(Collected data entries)
□ □ □

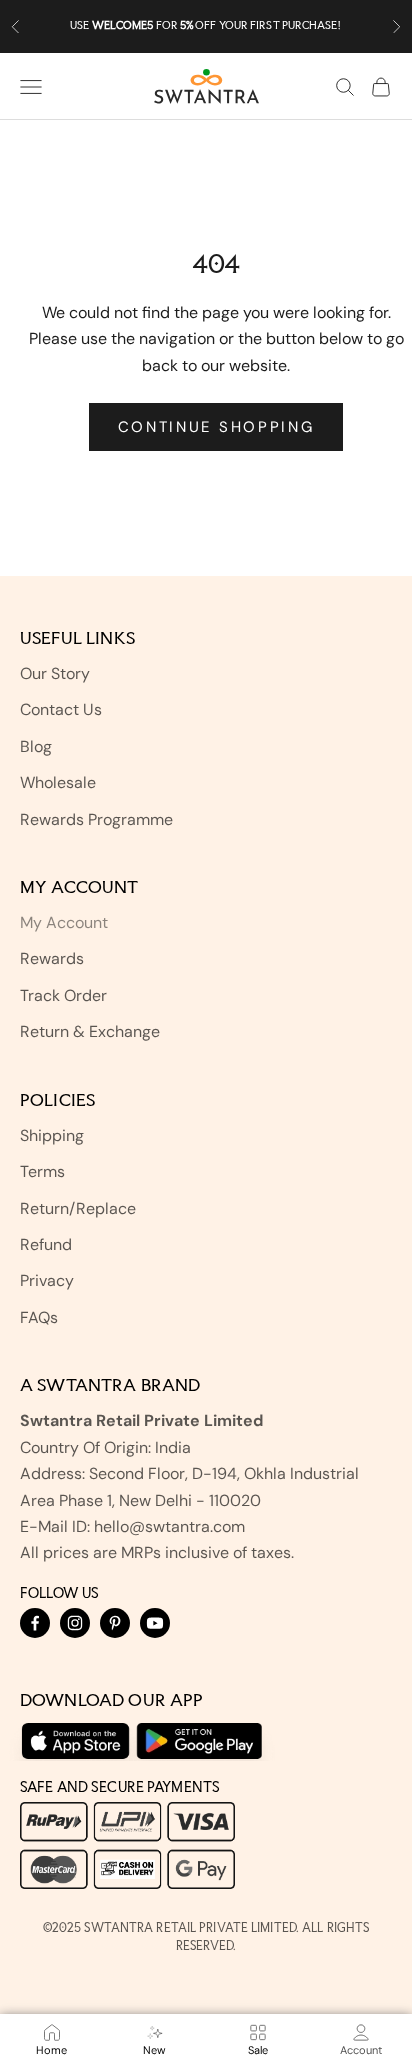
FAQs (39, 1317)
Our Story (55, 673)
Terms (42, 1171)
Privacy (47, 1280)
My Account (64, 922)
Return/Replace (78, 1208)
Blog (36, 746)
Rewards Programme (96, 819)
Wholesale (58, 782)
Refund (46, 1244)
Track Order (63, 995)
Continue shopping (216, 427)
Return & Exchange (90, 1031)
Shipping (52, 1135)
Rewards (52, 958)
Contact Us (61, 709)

□ □ □

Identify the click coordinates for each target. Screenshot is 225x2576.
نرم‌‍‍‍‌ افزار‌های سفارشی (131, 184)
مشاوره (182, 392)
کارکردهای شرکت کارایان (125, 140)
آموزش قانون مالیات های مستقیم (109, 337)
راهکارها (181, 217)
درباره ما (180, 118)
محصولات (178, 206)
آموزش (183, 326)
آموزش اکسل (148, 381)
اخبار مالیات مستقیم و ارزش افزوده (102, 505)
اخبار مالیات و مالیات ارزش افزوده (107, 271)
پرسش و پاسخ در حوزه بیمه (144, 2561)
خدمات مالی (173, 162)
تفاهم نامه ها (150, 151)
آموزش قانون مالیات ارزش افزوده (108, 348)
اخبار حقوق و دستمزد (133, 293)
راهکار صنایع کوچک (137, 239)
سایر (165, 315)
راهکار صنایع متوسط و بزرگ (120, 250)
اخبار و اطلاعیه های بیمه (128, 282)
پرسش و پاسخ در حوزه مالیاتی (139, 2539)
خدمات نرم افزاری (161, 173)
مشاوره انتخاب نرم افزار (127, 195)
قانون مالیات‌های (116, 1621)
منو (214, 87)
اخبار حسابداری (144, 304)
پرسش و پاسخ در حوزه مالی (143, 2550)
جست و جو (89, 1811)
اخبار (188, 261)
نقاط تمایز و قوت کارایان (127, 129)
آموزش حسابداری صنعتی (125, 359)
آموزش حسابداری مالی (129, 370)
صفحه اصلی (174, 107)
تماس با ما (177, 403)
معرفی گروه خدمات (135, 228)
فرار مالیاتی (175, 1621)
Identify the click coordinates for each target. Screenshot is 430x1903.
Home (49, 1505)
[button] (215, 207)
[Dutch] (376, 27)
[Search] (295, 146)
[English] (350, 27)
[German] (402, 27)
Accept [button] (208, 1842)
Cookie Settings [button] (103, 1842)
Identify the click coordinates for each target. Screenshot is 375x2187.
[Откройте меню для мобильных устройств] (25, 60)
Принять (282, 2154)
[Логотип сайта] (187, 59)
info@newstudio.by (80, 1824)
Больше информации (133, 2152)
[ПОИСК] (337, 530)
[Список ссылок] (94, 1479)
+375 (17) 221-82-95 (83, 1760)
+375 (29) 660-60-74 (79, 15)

□ □ □

What is needed:
From the records above, transcribe without alteration every line from the one with "Return/Replace (78, 1208)" to the one with "Contact Us (61, 709)", inclusive.

Final answer:
Return/Replace (78, 1208)
Blog (36, 746)
Rewards Programme (96, 819)
Wholesale (58, 782)
Refund (46, 1244)
Track Order (63, 995)
Continue shopping (216, 427)
Return & Exchange (90, 1031)
Shipping (52, 1135)
Rewards (52, 958)
Contact Us (61, 709)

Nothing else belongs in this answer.